Faizel Patel, Radio Islam News-2013-05-29
A baby boy was heroically rescued alive by firefighters on Saturday at a residential building in the Pujiang area of the eastern Zhejiang province city of Jinhua in China.
This after a 22-year-old woman raised the initial alarm about a newborn trapped in the L-joint of a sewage pipe just below a squat toilet in one of the building's public restrooms.
The baby, who weighed 2.8kg with the placenta still attached had a low heart rate and some minor abrasions on his head and limbs, but was mostly unhurt is safe and in a stable condition in hospital.
The rescue prompted an outpouring from strangers who came to the hospital with diapers, baby clothes, powdered milk and offers to adopt him.
The woman whose name was not revealed in state media reports kept quiet about being his mother even as she watched the sensational two-hour rescue unfold. The state-run Zhejiang News website said she confessed to police a couple of days later when they asked her to undergo a medical checkup after searching her rented room and finding toys and blood-stained toilet paper.
Video of the rescue of Baby No 59, so named because of his incubator number in the hospital was shown on Chinese news programmes and websites starting late on Monday and picked up worldwide, prompting both horror and an outpouring of charity on behalf of the newborn.
The single woman, a tenant in the building, told police she could not afford an abortion and secretly delivered the child on Saturday afternoon in the toilet. She said the newborn slipped into the sewer line and that she alerted her landlord of the trapped baby after she could not pull the child out.

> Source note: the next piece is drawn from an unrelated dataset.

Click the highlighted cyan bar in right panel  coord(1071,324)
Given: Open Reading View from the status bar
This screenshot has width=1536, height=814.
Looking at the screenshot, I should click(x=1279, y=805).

Police initially said they were treating the case as attempted homicide, but it was not immediately clear whether the mother would face any criminal charges. Its reported the mother was present throughout the entire rescue and expressed her concern for the child, a thought that didn't initially rouse suspicion of the police.
The landlord of the building told Zhejiang News earlier in the week that there were no signs that the birth took place in the restroom and she had not been aware of any recent pregnancies among her tenants.
In China, unwanted pregnancies have been on the rise because of a lack of sex education and an increasingly lax attitude toward sex. Young men and women often are engaged in unprotected sex, and abortions have become increasingly common with abortion services widely available.